• **DATA RECORDS**:
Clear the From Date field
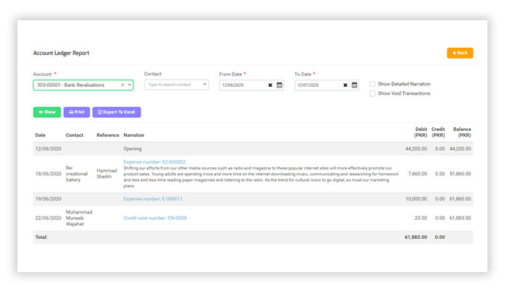Screen dimensions: 507x291 tap(270, 85)
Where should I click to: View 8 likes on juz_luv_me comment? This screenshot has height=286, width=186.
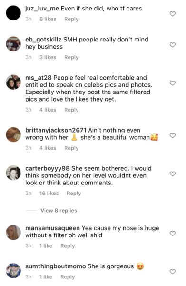click(x=48, y=19)
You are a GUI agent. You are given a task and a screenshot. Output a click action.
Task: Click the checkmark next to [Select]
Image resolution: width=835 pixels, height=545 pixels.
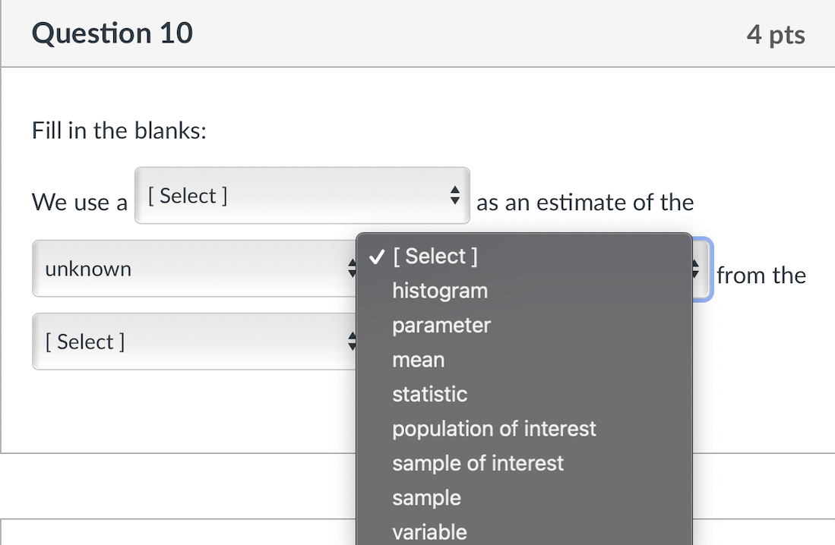[x=375, y=256]
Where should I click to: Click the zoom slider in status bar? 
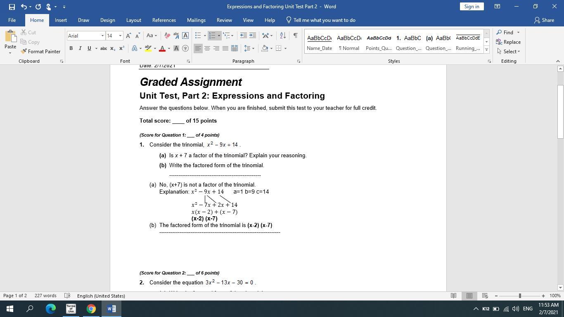[x=519, y=296]
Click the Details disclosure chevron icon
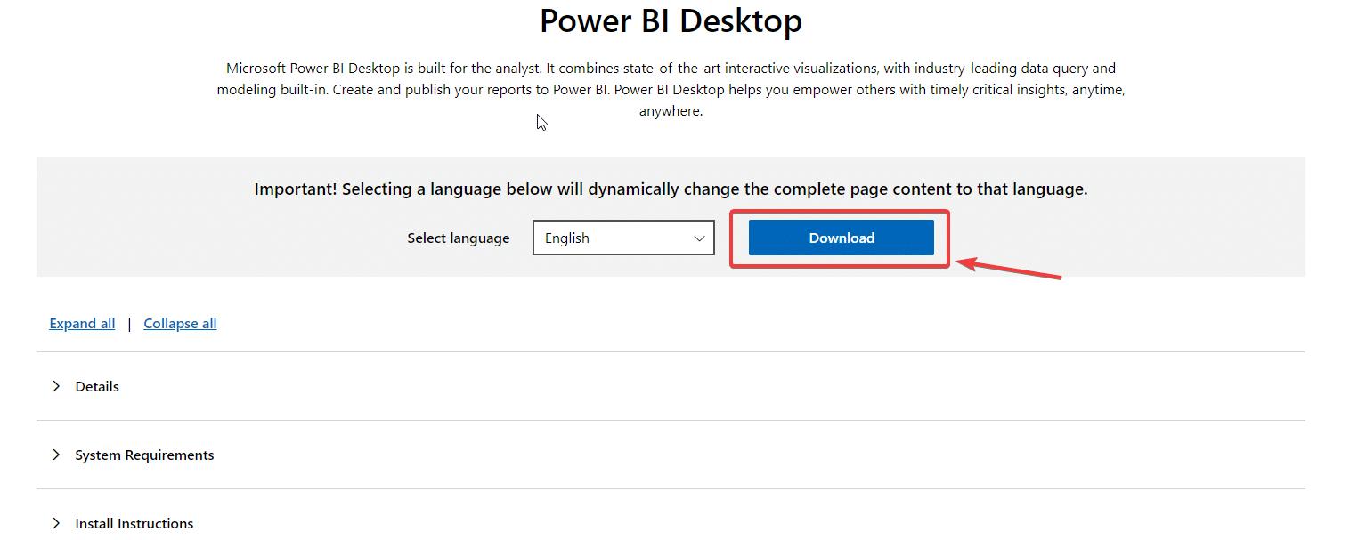Image resolution: width=1358 pixels, height=540 pixels. pos(56,386)
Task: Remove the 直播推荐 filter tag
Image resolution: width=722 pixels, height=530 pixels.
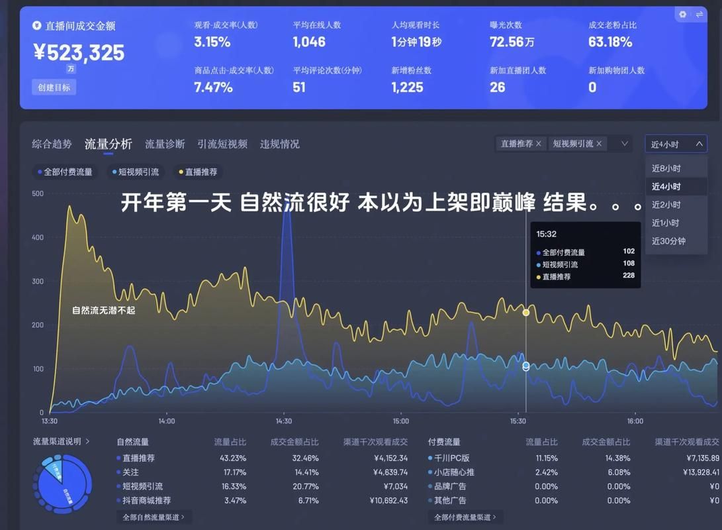Action: (x=538, y=144)
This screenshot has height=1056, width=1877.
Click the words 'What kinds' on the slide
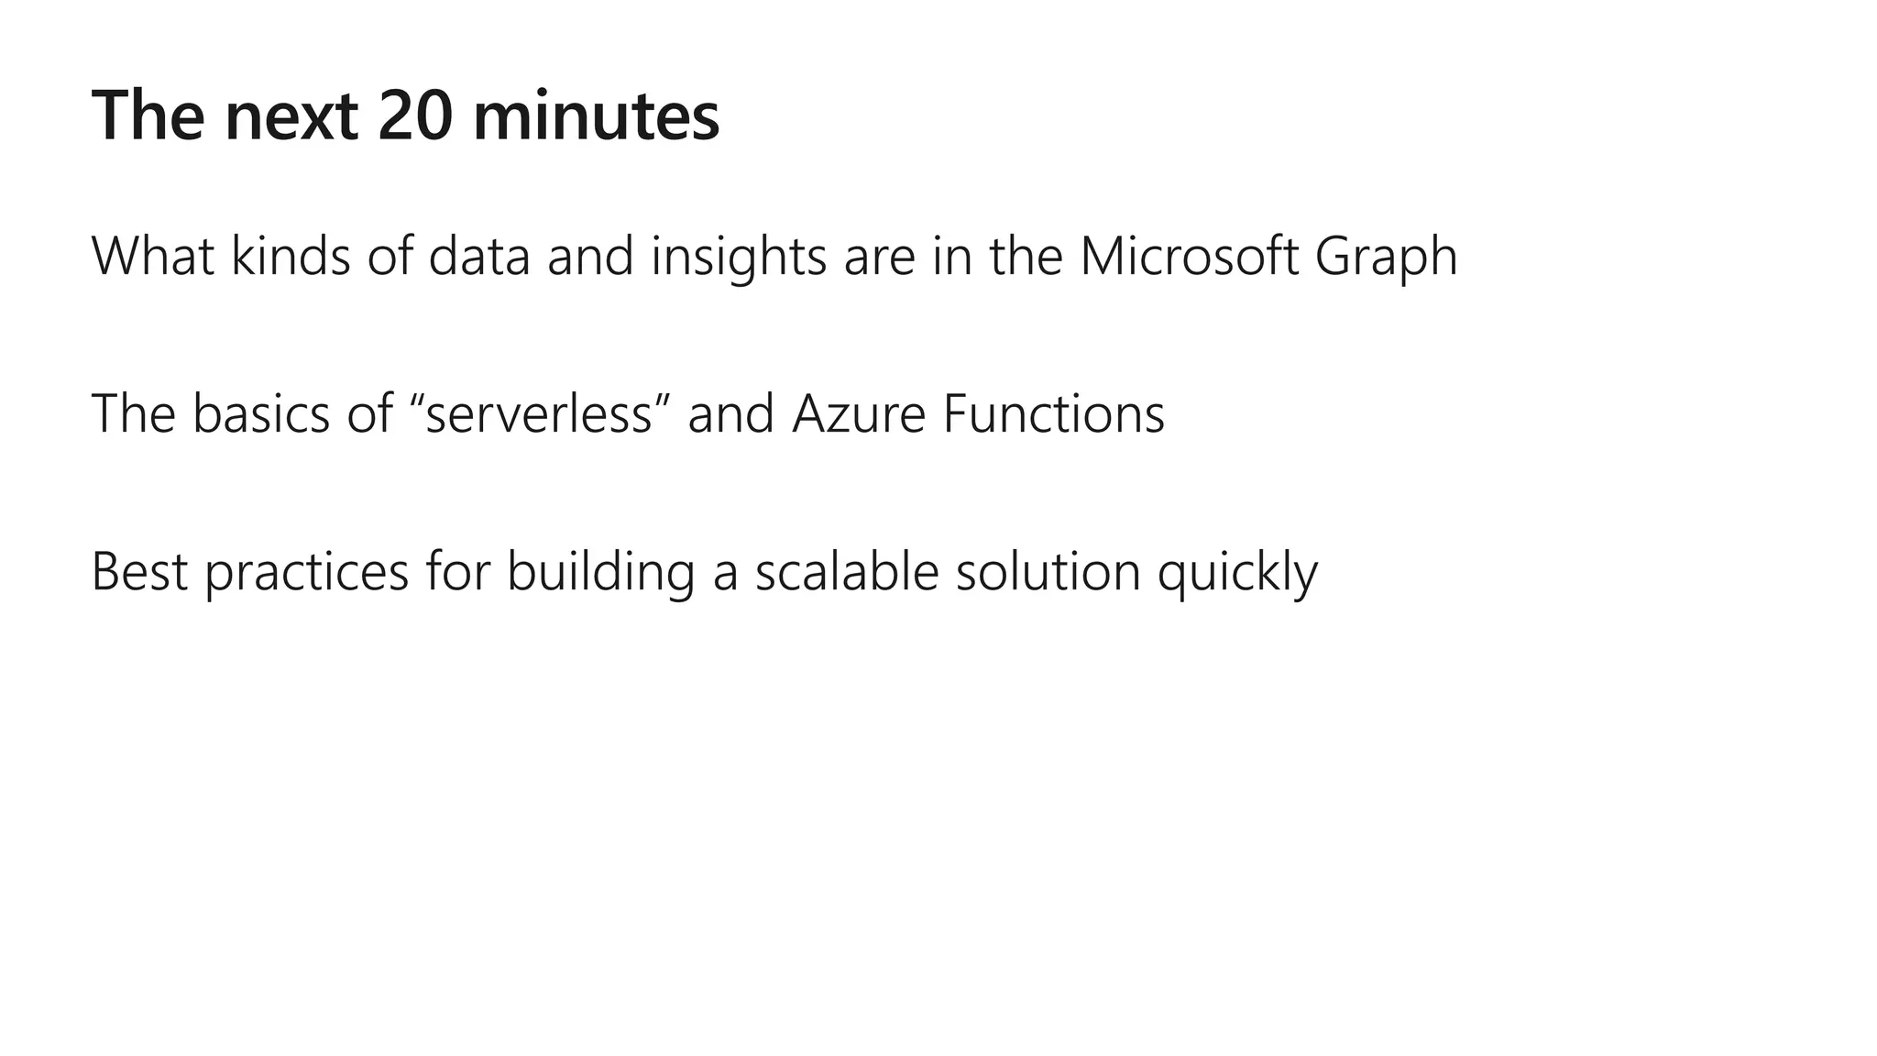pyautogui.click(x=222, y=256)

• **PROBLEM TO SOLVE**: Please return the records above exactly as written, dropping every picture.

• **TASK RESPONSE**:
Clear the From Date field
Screen dimensions: 507x291 tap(270, 85)
Where should I click to: View 8 likes on juz_luv_me comment? This screenshot has height=286, width=186.
click(x=48, y=19)
You are a GUI agent. You are given a task and a screenshot. Output a click action.
Task: Click the checkmark next to [Select]
Image resolution: width=835 pixels, height=545 pixels.
[x=375, y=256]
Where should I click to: Click the zoom slider in status bar? 
[x=519, y=296]
Click the Details disclosure chevron icon
Image resolution: width=1358 pixels, height=540 pixels. pos(56,386)
Task: Remove the 直播推荐 filter tag
Image resolution: width=722 pixels, height=530 pixels.
Action: (x=538, y=144)
This screenshot has height=1056, width=1877.
Click the words 'What kinds' on the slide
pyautogui.click(x=222, y=256)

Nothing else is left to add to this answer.